Las motos rugían como un río metálico, y copaban las calles. Eran las dueñas del movimiento. Los vendedores gritaban sobre el bullicio, y banderas rojas con la estrella amarilla ondeaban en cada poste, cada ventana, cada rincón. En medio de ese caos, la ciudad respiraba, como un ser vivo que no deja de moverse. Un ser vivo que te avasalla, dándote una cachetada de realidad. Diciendo “Así vivimos por este lado del mundo, Welcome to Vietnam”

Los puestos callejeros desplegaban colores y aromas: Desde frutas desconocidas, comidas llamativas en el fuego hasta carne cruda en la vereda.

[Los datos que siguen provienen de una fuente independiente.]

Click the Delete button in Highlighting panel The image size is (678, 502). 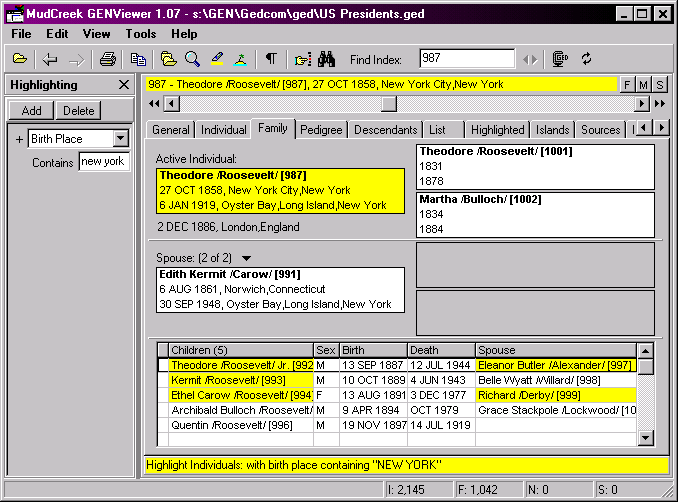[79, 111]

La gente caminaba con pasos rápidos, manos ocupadas, miradas fijas. Todo a la vez. Aturdía y fascinaba. Era imposible mirar a un solo punto, porque siempre había algo inesperado que atraía la atención.
Hanoi no es ordenada. Desde ya que no lo es. No pide permiso, ni te recibe con suavidad. No disfraza su rutina para el turismo. Es un torbellino de vida, y uno se deja arrastrar. Cada bocinazo, cada grito, cada luz, cada sombra, formaba parte de una coreografía caótica que, sin embargo, tenía su ritmo, su música.
Y en medio de la furia, uno descubre la belleza: la persistencia, la energía, la fuerza de un pueblo revolucionario que convierte lo cotidiano en un espectáculo de vida. Hanoi aturde, sí. Muchísimo. Pero también cautiva.